Thursday, July 16, 2026
Paul Weinberg
- “Imagine Democracy”, the title of Judy Rebick’s new book, reminds one of the 1960s and John Lennon’s “Imagine”, a wistful song about a better world.
Utopias are not in fashion these days, but that does not stop this Canadian feminist leader and writer from laying out some practical ideas for social transformation. All come under the heading of new forms of enriched democracy.
Toronto born, Rebick was first involved in the protests against the war in Vietnam before gravitating to the women’s movement, where she led a major fight for reproductive choice rights in Canada. She was a staff member of the Canadian Hearing Society, where she got involved in disability rights.
Between 1990 to 1993 Rebick headed the country’s main feminist organisation, the National Action Committee on the Status of Women (or NAC). Currently she hosts a panel on a television show, which focuses exclusively on the opinions of women, as well as writes a weekly online column for the Internet web site of the Canadian Broadcasting Corporation.
It was in the women’s movement with its emphasis on working out a consensus through discussion on issues where Rebick learned first- hand what she calls the “genius in everyday people.” How one can achieve better and more progressive political policies through the involvement of a great number of citizens in decision-making process.
Paraphrasing Thomas Paine, the American Revolution’s major political theorist, she says that democracy has to be designed to allow for the unleashing of the energy and creativity of citizens.
It sounds like a simple idea, and yet it has been seldom tried.
Rebick points out how democratic institutions even in a so-called advanced country like Canada are seriously flawed, with power concentrated in the hands of the elected prime minister and his advisors, with even the elected members of Parliament kept out of the important decisions. Opinion polling constitutes the leaders’ sole means of reading the minds of citizens outside of formal elections every four or five years.
She provides an alternative highlighting how the elected Workers Party administration of Porto Alegre in Brazil, engages this city of 1 million in the process of drawing up a budget. It involves various assemblies of citizens in each area deciding on spending priorities for the upcoming year.
They elect delegates who are trained in municipal finance and then spend time in smaller meetings where proposals are drawn up and introduced to the city council. It is generally understood that the councillors have the final say, but they can only make minor changes to what has been outlined by those at the grassroots level.
Rebick cites another Canadian David Shulman who has similarly been promoting the idea of citizens meeting in small study groups to provide serious input in major political issues.
Canadian government officials already rely on a version of this. They are called focus groups. But civil servants and politicians decide which issues are important. What Shulman is calling for is a more citizen-initiated process from the bottom up.
Participatory democracy only works, says Rebick, if citizens see that their hard work is actually affecting political decisions and is not being manipulated by politicians for their own ends.
She says the basis of more inclusive democracy already exists in Canada with the co-operative movement in areas like housing, agriculture and banking.

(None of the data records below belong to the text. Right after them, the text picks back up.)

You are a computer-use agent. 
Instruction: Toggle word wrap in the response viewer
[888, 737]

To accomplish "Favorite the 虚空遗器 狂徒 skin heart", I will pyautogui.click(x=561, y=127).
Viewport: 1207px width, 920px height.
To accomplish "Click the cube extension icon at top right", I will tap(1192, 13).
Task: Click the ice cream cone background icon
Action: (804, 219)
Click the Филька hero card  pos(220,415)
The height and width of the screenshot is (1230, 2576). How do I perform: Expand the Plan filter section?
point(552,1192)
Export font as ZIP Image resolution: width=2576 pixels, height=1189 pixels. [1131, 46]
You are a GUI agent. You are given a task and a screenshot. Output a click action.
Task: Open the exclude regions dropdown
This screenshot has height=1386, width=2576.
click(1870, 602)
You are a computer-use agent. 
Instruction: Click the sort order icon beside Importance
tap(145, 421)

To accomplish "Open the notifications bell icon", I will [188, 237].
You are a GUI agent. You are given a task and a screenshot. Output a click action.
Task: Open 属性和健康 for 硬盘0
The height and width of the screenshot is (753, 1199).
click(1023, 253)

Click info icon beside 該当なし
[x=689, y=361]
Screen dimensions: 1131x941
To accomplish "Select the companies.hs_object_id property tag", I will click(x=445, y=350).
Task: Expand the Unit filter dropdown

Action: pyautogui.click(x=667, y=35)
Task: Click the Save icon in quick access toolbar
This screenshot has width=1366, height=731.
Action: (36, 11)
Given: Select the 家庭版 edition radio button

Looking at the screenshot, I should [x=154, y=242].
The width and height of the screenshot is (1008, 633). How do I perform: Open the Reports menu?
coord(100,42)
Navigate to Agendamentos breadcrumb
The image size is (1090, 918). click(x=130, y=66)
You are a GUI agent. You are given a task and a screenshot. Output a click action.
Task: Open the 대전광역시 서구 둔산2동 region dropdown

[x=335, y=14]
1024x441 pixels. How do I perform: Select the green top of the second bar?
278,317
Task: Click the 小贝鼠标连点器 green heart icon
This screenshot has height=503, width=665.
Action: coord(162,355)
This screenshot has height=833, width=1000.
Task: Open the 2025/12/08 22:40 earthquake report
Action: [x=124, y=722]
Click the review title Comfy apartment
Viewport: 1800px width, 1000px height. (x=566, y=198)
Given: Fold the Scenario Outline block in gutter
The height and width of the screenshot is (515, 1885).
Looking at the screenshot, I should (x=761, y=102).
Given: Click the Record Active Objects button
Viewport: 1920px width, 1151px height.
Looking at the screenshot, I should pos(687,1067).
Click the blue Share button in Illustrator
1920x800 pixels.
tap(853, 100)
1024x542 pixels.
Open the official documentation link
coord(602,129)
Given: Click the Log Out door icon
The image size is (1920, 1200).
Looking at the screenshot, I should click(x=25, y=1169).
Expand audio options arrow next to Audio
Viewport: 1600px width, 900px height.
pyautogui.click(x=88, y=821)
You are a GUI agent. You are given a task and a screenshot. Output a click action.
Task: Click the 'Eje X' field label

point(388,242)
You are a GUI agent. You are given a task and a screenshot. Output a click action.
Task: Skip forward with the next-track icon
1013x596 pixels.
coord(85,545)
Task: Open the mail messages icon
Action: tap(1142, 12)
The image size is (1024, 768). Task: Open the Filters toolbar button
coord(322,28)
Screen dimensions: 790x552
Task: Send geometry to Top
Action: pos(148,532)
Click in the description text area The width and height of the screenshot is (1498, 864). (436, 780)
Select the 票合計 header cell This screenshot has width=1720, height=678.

They suffer from “the same plague of elitism and bureaucratisation as other large institutions,” she says. Nonetheless, for her, co-ops are important sources of citizen activism.
Rebick traces the decline of the social democratic and revolutionary socialist parties around the world to their various forms of paternalism and authoritarianism. It has got to the point where both left and right wing governments mouth the same neo- liberal orthodoxy of privatisation, deregulating business, deficit elimination and social service cutbacks, all in the name of competitiveness.
Furthermore, the loss of support for government and public institutions stem from their own paternalism and top-down “military style hierarchy,” according to Rebick. It is not enough to have good people appointed to boards and agencies.
Taking a leaf from the Greater London Council under Ken Livingston in Great Britain during the 1980s, she advocates that the clients of government, such as the poor, are regularly consulted by the very officials who provide them with social assistance and other services.
Politicians, even on the left, spend more time answering constituents’ problems and less on debating public policy. These constituents often see their particular situation as an individual problem, not as part of a systematic issue. Rebick says that advocacy groups should be funded as permanent watchdogs to play a greater role in defending their communities from oppressive or foolishly enforced regulations.
It was not that long ago in the 1970s and early 1980s that politicians in Canada consulted a variety of groups representing women, the poor, the disabled and other disadvantaged people during the development of legislation. The Canadian federal government under then Prime Minister Pierre Trudeau often subsidised their activity.
But this golden age of more open democracy ended in the 1990s when such financial assistance ended for what had been characterised by right-wing politicians as “special interests.”
Only the rich business lobbyists currently have the ear of decision-makers in Ottawa.
When markets rule and countries feel constrained by free trade agreements and international financial institutions from enacting social and economic policies that would benefit their citizens, democracy suffers, says Rebick.
“Imagine Democracy” by Judy Rebick is published in Canada by Stoddart.